How to Ensure Access to Coverage is Maintained
A new report opines that full-year coverage, combined small business and individual health insurance exchanges could reduce administrative burdens
A new report opines that full-year coverage, combined small business and individual health insurance exchanges could reduce administrative burdens and prevent coverage gaps.
Modifications to current policies could help ensure that health insurance coverage and subsidies provided under the Affordable Care Act remain stable even through major life changes, according to a new Commonwealth Fund report released today. At least 34 million people will gain new coverage under the law, and the report's authors say that it will be important to ensure that life changes like fluctuations in income and job transitions don't cause abrupt changes in people's health insurance coverage or financial responsibilities for their premiums or care. Uncertainty about how life changes could affect their health insurance and premium costs might lead people to delay signing up for coverage through the exchanges and Medicaid, and could cause people who have received premium subsidies to have to pay money back if their incomes are higher than expected.
"The Affordable Care Act will ensure universal access to affordable coverage and provide a single point of entry for people to qualify for help in paying for health insurance," said lead author Pamela Farley Short, a professor at Penn State University's Department of Health Policy and Administration. "To minimize gaps and churning in health insurance, however, it will be critical that federal and state policymakers implementing the law make sure that it is simple for people to sign up for, pay for, and keep their coverage when their lives change. This will also help reduce administrative costs to federal and state governments."
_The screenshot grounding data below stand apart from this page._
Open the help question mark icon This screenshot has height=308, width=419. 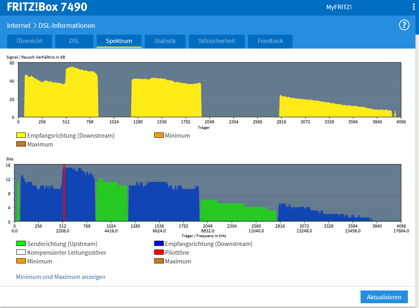pos(404,25)
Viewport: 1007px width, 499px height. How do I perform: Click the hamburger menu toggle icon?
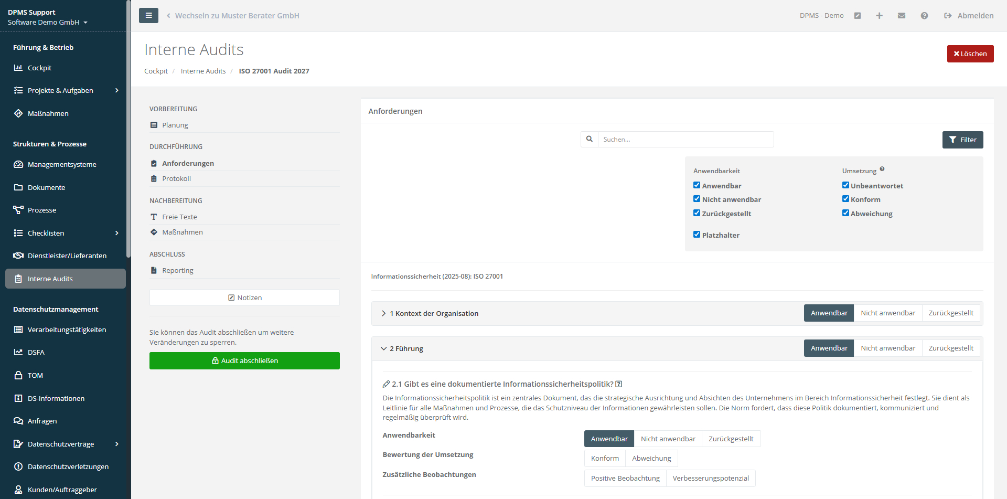[148, 16]
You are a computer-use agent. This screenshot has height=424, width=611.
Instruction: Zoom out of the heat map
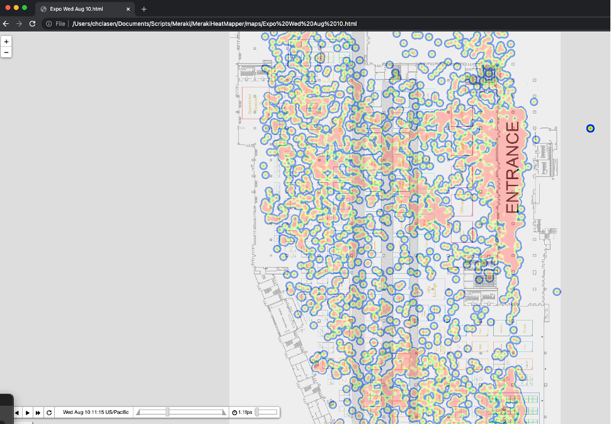(x=6, y=52)
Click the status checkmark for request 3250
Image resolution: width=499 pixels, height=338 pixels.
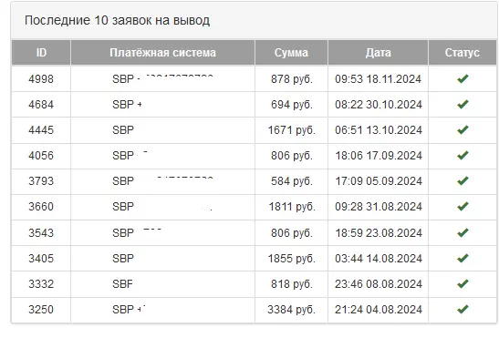pos(463,309)
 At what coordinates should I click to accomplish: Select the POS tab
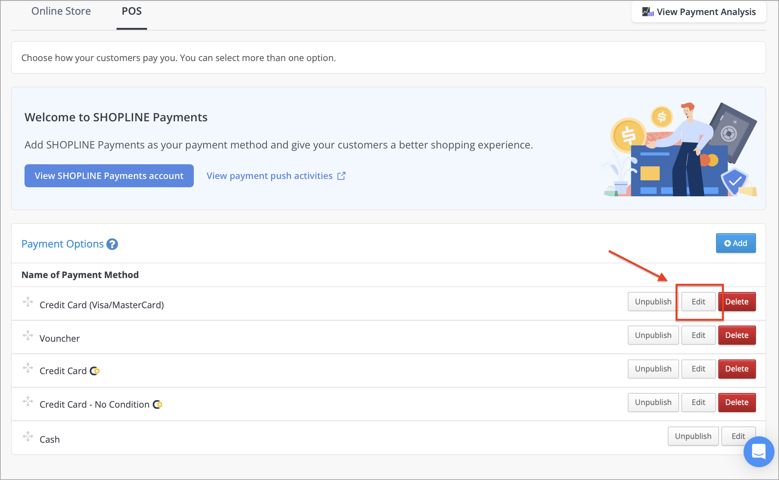(132, 11)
According to the report, Realizing Health Reform's Potential: Maintaining Coverage, Affordability, and Shared Responsibility When Income and Employment Change, people could experience coverage gaps or changes in financial responsibility for a number of reasons:
- How premium subsidies are calculated: Since premium tax credits are based on income from prior year tax returns, people with income changes might receive too much or too little in subsidy, and then face an unexpected bill or, conversely, become eligible for more subsidy. Recent legislation increased the amount that people would have to pay back if their income rose above their prior year returns.
- Movement between Medicaid and subsidized private coverage in the exchanges: People with incomes near the Medicaid eligibility threshold often experience changes in income that could cause them to shift between Medicaid and the subsidized private insurance obtained through state insurance exchanges. Additional complexity could be caused if Medicaid and the state exchanges assess people's eligibility for the programs over different time frames (a few months vs. a year).
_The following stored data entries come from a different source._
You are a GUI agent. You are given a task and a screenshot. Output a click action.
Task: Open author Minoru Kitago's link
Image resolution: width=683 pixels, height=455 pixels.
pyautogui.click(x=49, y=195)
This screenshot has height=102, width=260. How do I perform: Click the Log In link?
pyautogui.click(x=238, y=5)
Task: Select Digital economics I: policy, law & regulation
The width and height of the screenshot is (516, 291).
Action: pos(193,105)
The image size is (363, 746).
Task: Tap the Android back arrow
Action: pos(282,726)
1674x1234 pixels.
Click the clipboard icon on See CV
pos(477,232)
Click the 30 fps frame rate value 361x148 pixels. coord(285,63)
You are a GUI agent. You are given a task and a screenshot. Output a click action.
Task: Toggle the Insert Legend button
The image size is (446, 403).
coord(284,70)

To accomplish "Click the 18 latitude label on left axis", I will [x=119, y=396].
- Movement between individual and small business exchanges: There is likely to be a lot of movement between individual and small business health insurance exchanges in states that create both, as people experience changes in their employment status. This movement could lead to gaps in coverage for families who would have to switch plans and pay different premiums when they move between the exchanges for small employers and individuals. In addition, the increased turnover caused by maintaining separate exchanges will increase enrollment and disenrollment costs.
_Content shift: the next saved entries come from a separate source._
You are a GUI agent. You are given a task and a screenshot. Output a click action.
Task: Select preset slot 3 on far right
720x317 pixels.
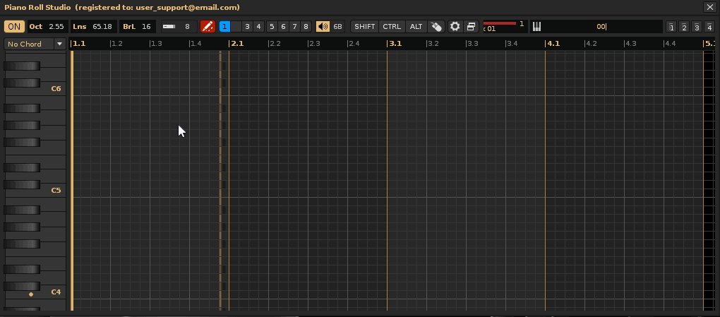coord(697,28)
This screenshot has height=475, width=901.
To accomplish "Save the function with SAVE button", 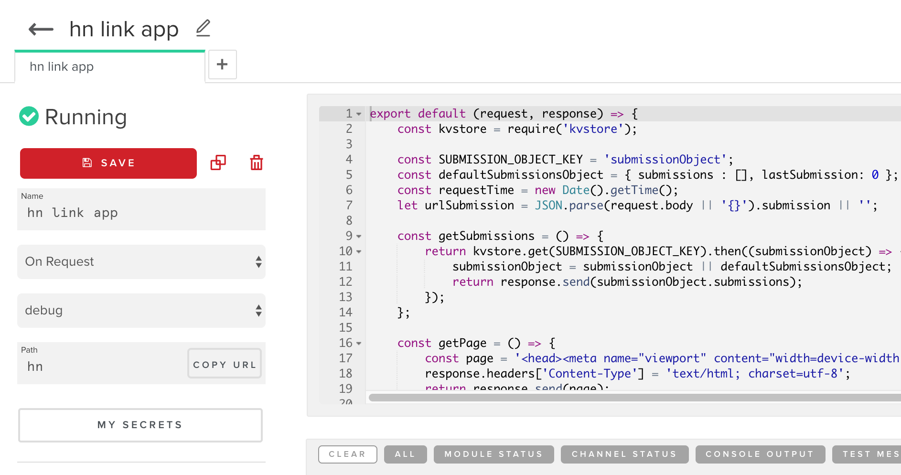I will (x=108, y=163).
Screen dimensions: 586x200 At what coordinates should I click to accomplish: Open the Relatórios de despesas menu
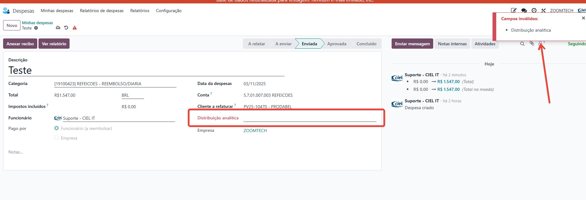(102, 11)
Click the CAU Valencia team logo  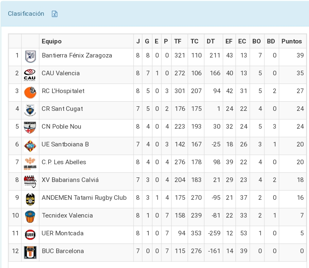coord(30,74)

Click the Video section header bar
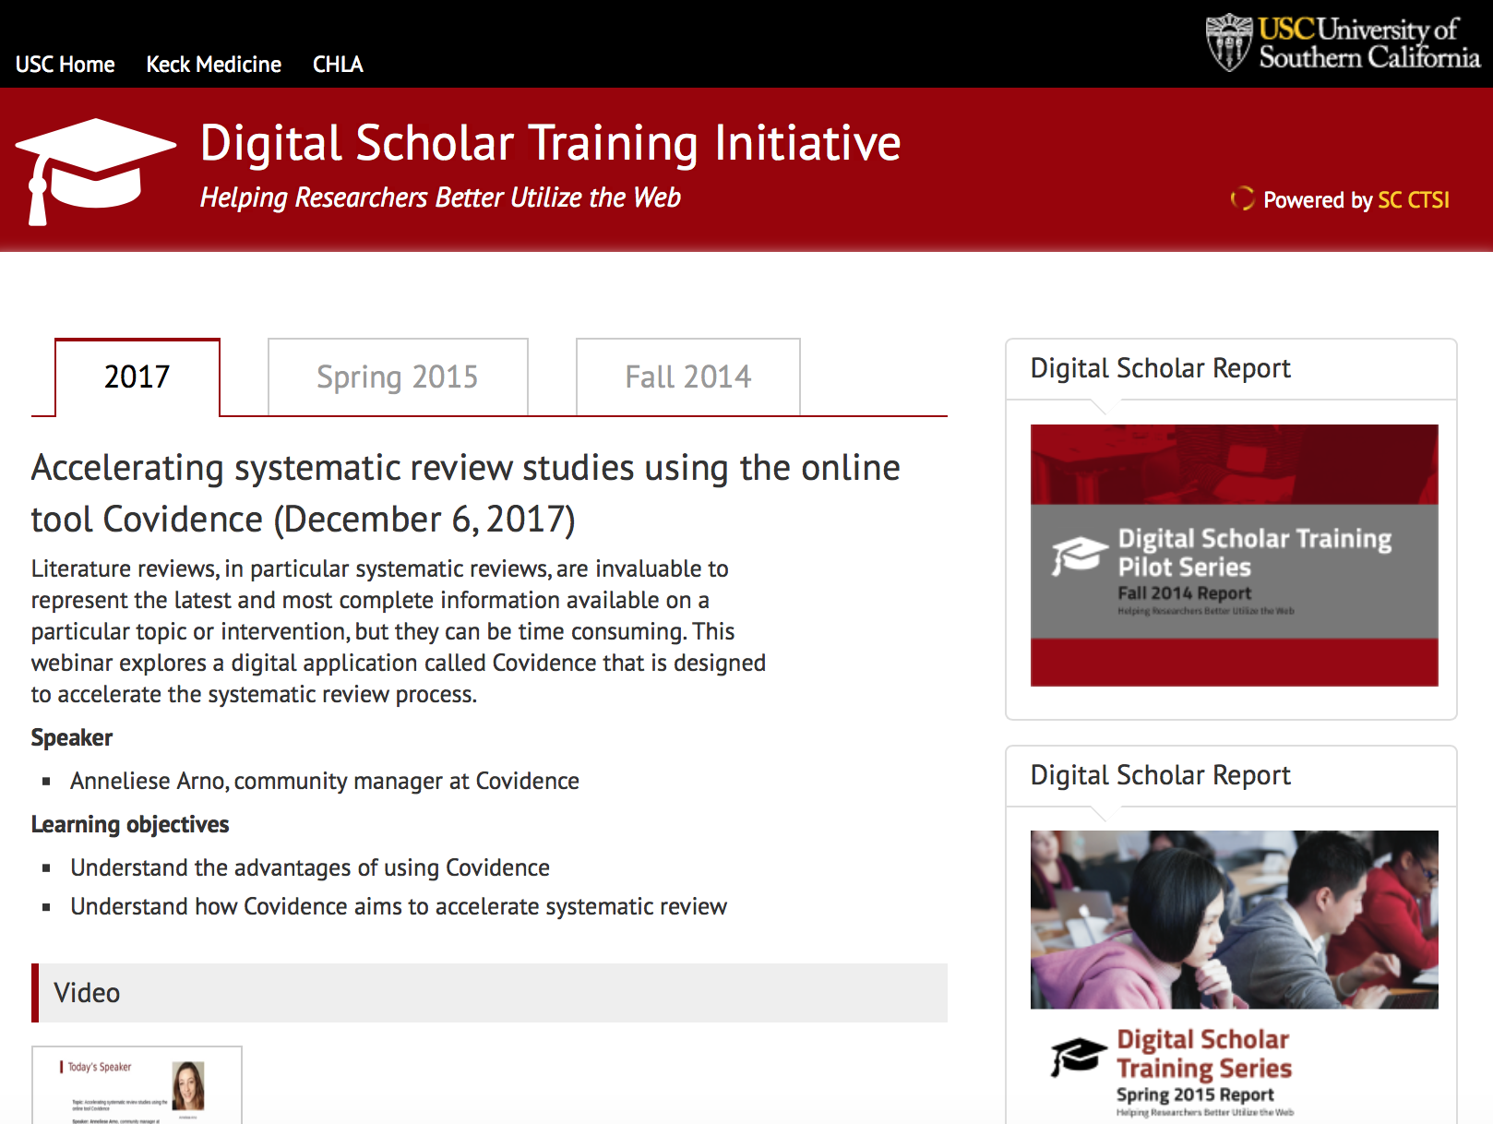pyautogui.click(x=489, y=993)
In order to reduce the potential for gaps and churning in coverage, the authors recommend a series of policy steps that state and federal policymakers could consider to smooth the process for families and help limit administrative burdens. For example:
- Full-year coverage. Making coverage choices valid for one year, instead of requiring that people select new coverage with every life change could make a significant dent in the administrative burdens and complexity that might otherwise result from life changes.
- Internal Revenue Service (IRS) alerts. Requiring the IRS to send alerts to people whose income, and therefore their eligibility for premium credits, has changed over the course of the year could help people better plan for changing financial responsibilities.
- Decision-making support for consumers. Providing support to help people look at "what-if" scenarios could help them see how life changes would affect their premium costs and subsidies as they select their health insurance plans for the coming year.
- Coordinated eligibility determination. Coordinating the systems that determine people's eligibility for Medicaid, the Children's Health Insurance Plan, and subsidies for health insurance premiums could ease confusion and make it easier for people to move between the programs.
- Combined small business and individual exchanges. Making the exchanges as large as possible, by drawing individuals and small businesses into a unified exchange, would reduce administrative costs for insurers and for states, and make for an easier transition for people who leave jobs at small businesses and need individual health insurance plans.
"The promise of The Affordable Care Act is that, for the first time ever, all Americans will have access to affordable, comprehensive health insurance, with far more information about their benefits and out-of-pocket costs," said Commonwealth Fund President Karen Davis. "However, in order to reach health reform's full potential, policymakers must take care to implement the law in a way that will take the guesswork and uncertainty out of people's health insurance decisions."